A thought suddenly struck her. Could he change her? Could he give her his blood like Christopher had given his? Surely they could find a way to get her the blood she would need without killing anyone. She would have time for her art, time for her family, all the time in the world. But would he do it?
“Simon,” she whispered, “if a sick person became a vampire, would he heal?”
He twisted to look at her, horror on his face. “Would you wish that on someone?”
“Just tell me,” she begged.
“Since I was changed, I have remained a youth—never growing, never aging. Wounds I have sustained since then have always healed rapidly. They repair and leave me as I was before.” He tried to keep his voice low, but anger grew as he spoke, strangling his words. “If someone were to change with cancer in his body, the body would not alter too much, I think. The cancer would still be there, but the body would heal itself as fast as the cancer ate it away. In effect, that person would probably be in pain forever. What would that do to a person’s mind, do you think?”
Zoë stifled a cry with her fist. Tears started to her eyes.
His voice softened. “The change can do terrible things to a person, Zoë. It’s unnatural. Look at Christopher. At least I was allowed to grow up first, but he’s trapped forever in the body of a child, and has a child’s anger. His body whispers to him the secrets he will never know, because he can’t quite hear them. I think that’s why he kills so brutally. I could never turn anyone into something like that deliberately.”
He was right. She knew he was right, but it had seemed a last gleam of hope, and now it was gone, almost as soon as she’d thought of it. And there he was, throwing Christopher at her again. “If he’s so terrible, why don’t you stop him?” she snapped.

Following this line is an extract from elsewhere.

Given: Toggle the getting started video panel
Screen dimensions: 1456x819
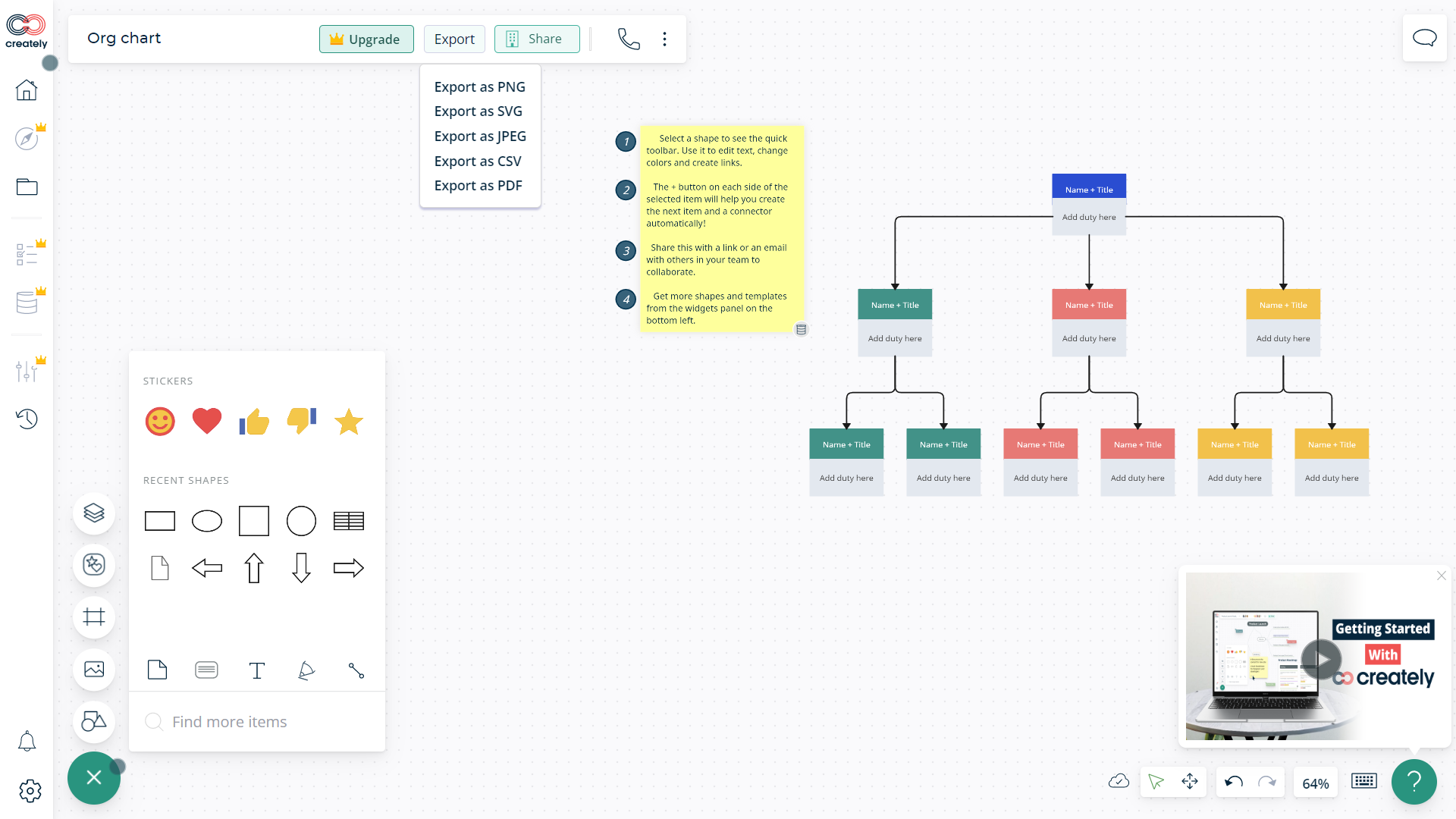Looking at the screenshot, I should (1440, 575).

It took him aback. “But I’ve tried.”
His urgent, hushed tones reminded her to lower her voice. “So try again.”
They argued in fierce whispers.
“He’s stronger than me. He always outsmarts me.”

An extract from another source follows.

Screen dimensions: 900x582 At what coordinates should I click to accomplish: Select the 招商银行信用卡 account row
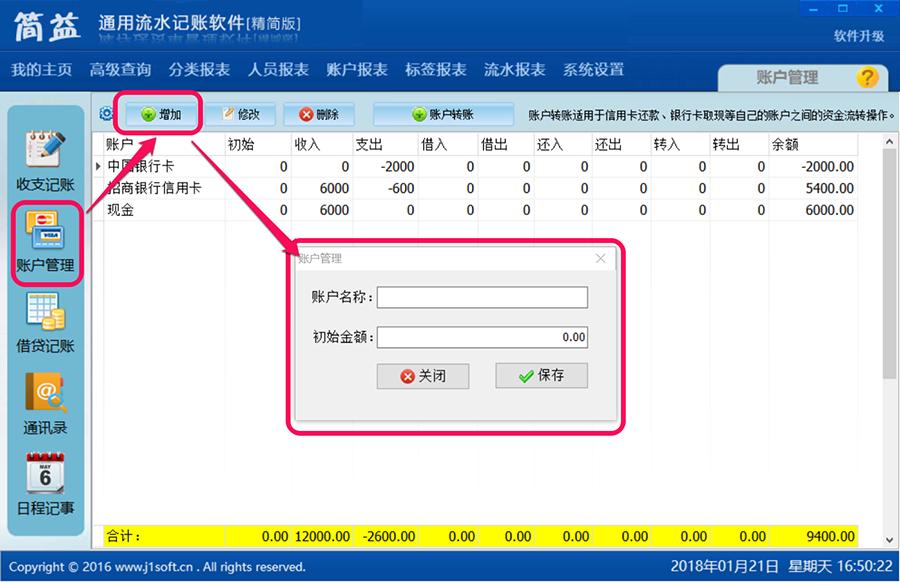tap(475, 188)
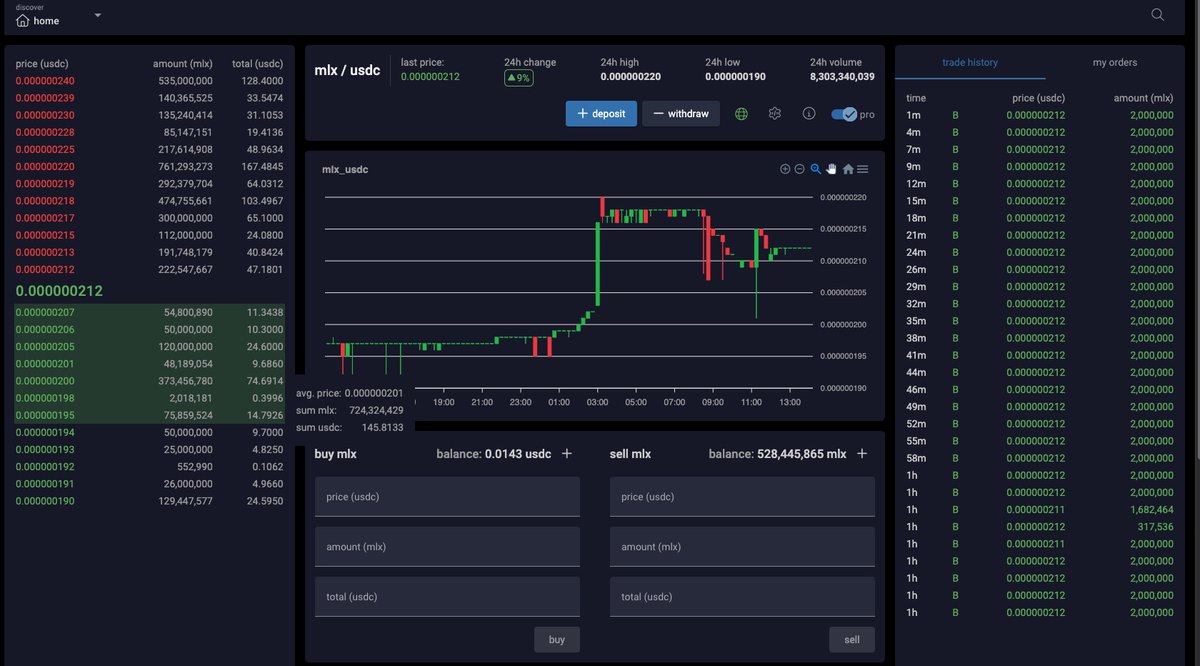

“What are you frightened of? The fact he’s your older brother? You’re bigger than him; surely you’re stronger than him?”
Simon clenched his fists. “What makes you so concerned with my problems?” he hissed.
“Your problems?” Zoë rose to her feet without realizing it. “You came to me, remember? You made me concerned. But it’s not just your problem—it’s everyone’s problem. You’ll be stopping him from killing others. Christopher brings death. This is death.” She stabbed a finger in her mother’s direction. “You can stop death.”

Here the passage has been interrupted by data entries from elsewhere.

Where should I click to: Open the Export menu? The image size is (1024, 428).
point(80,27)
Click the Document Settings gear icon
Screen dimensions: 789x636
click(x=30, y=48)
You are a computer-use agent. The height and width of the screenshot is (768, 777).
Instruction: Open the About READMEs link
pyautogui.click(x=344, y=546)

Her mother groaned and stirred, and Zoë’s breath left her for a moment. Had Mom woken? Had she heard? But her mother’s body took on the rhythm of sleep once more, and Zoë relaxed. She sat down again.
Simon pulled the sheet up and carefully replaced it around the sleeping woman, as gently as if tucking it around his own lost mother. Death had taken her, too, Zoë remembered. No, not death, Christopher. “You’ve got to stop him, Simon. For your mother’s sake.”